To move the spool of a reel with a front clutch forward, washers must be placed. To move the spool with the rear clutch forward, the washers must be removed. And vice versa. If there are no washers included with the reel, any stainless steel washers of suitable size will do, including plastic and polyethylene. The thickness and number of washers removed (placed) depends on the desired cone size and spool length.
Winding profile - what is it?
A profile is a conventional section of the spool along with the cord wound around it. There can be three options: straight cone, reverse cone and “camel mountains”. When the turns lie unevenly and lumps of fishing line form.

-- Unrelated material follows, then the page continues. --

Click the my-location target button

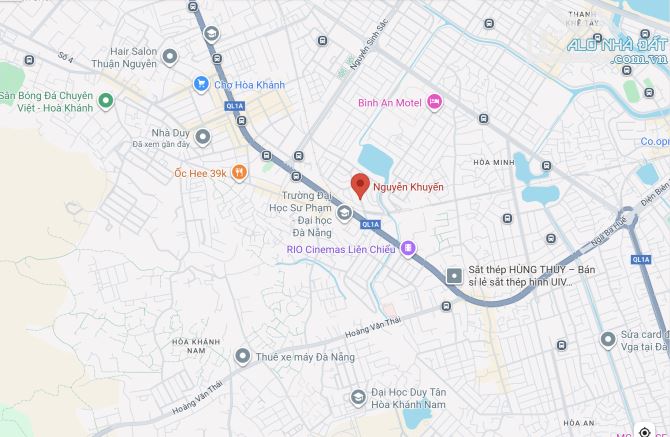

The last “bumpy” profile is the most problematic, and if you wind the cord on the spool and see these bumps, then there will definitely be “beards”. From experience, the most correct option is a reverse cone; it gives the least number of problems with dropping loops, or rather, there are practically none. With a straight cone, the situation is 50 to 50. If there are no loops, then nothing needs to be adjusted, if the coil is a no-no and drops a couple, then you need to adjust. How to do it?
Winding taper
On all models of spinning reels, it is possible and, often, even necessary to adjust the taper of the line winding. Many products, such as those from Daiwa and Shimano, do this by placing an additional plastic washer under the spool. This allows you to lay the line in a reverse cone, which is especially important when fishing with twitching, microjig and other methods where jerk animation is used. In addition, this position of the fishing line affects the casting distance, increasing it, since the thread can be wound almost close to the side of the spool.
In those models where it is not possible to install a washer, the taper is adjusted by first winding the required amount of electrical tape or adhesive tape onto the spool. Yes, this is not the best solution, but it is still a way out of the situation, especially when the reel lays the line unevenly with dips and humps.